Content starts

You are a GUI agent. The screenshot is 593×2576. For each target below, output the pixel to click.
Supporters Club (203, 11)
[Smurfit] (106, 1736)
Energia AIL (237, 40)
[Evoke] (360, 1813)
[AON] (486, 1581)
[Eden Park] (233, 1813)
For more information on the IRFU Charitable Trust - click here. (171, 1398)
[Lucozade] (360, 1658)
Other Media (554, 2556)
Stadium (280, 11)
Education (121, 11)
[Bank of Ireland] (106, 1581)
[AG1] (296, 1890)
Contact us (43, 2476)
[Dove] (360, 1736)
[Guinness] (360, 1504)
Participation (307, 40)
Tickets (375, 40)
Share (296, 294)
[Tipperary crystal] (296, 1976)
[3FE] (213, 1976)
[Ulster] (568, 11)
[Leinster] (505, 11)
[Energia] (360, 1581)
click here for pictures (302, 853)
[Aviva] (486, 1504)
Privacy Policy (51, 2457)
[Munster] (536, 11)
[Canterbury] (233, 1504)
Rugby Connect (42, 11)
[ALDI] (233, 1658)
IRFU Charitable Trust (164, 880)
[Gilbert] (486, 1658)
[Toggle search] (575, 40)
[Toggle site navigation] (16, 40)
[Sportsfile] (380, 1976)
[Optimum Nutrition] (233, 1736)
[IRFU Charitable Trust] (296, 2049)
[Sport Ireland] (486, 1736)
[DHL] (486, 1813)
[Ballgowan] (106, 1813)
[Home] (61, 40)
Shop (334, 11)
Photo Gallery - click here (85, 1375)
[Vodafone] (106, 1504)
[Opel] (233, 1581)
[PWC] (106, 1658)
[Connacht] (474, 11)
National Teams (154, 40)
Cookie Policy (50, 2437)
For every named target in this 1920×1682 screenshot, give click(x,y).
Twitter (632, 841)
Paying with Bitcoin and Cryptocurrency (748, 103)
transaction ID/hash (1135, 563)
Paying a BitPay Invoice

Content ends

What you need to do | Output an exact copy of the listing.

Written response |
You are a GUI agent. The screenshot is 593×2576. For each target below, output the pixel to click.
Supporters Club (203, 11)
[Smurfit] (106, 1736)
Energia AIL (237, 40)
[Evoke] (360, 1813)
[AON] (486, 1581)
[Eden Park] (233, 1813)
For more information on the IRFU Charitable Trust - click here. (171, 1398)
[Lucozade] (360, 1658)
Other Media (554, 2556)
Stadium (280, 11)
Education (121, 11)
[Bank of Ireland] (106, 1581)
[AG1] (296, 1890)
Contact us (43, 2476)
[Dove] (360, 1736)
[Guinness] (360, 1504)
Participation (307, 40)
Tickets (375, 40)
Share (296, 294)
[Tipperary crystal] (296, 1976)
[3FE] (213, 1976)
[Ulster] (568, 11)
[Leinster] (505, 11)
[Energia] (360, 1581)
click here for pictures (302, 853)
[Aviva] (486, 1504)
Privacy Policy (51, 2457)
[Munster] (536, 11)
[Canterbury] (233, 1504)
Rugby Connect (42, 11)
[ALDI] (233, 1658)
IRFU Charitable Trust (164, 880)
[Gilbert] (486, 1658)
[Toggle search] (575, 40)
[Toggle site navigation] (16, 40)
[Sportsfile] (380, 1976)
[Optimum Nutrition] (233, 1736)
[IRFU Charitable Trust] (296, 2049)
[Sport Ireland] (486, 1736)
[DHL] (486, 1813)
[Ballgowan] (106, 1813)
[Home] (61, 40)
Shop (334, 11)
Photo Gallery - click here (85, 1375)
[Vodafone] (106, 1504)
[Opel] (233, 1581)
[PWC] (106, 1658)
[Connacht] (474, 11)
National Teams (154, 40)
Cookie Policy (50, 2437)
For every named target in this 1920×1682 screenshot, give click(x,y).
Twitter (632, 841)
Paying with Bitcoin and Cryptocurrency (748, 103)
transaction ID/hash (1135, 563)
Paying a BitPay Invoice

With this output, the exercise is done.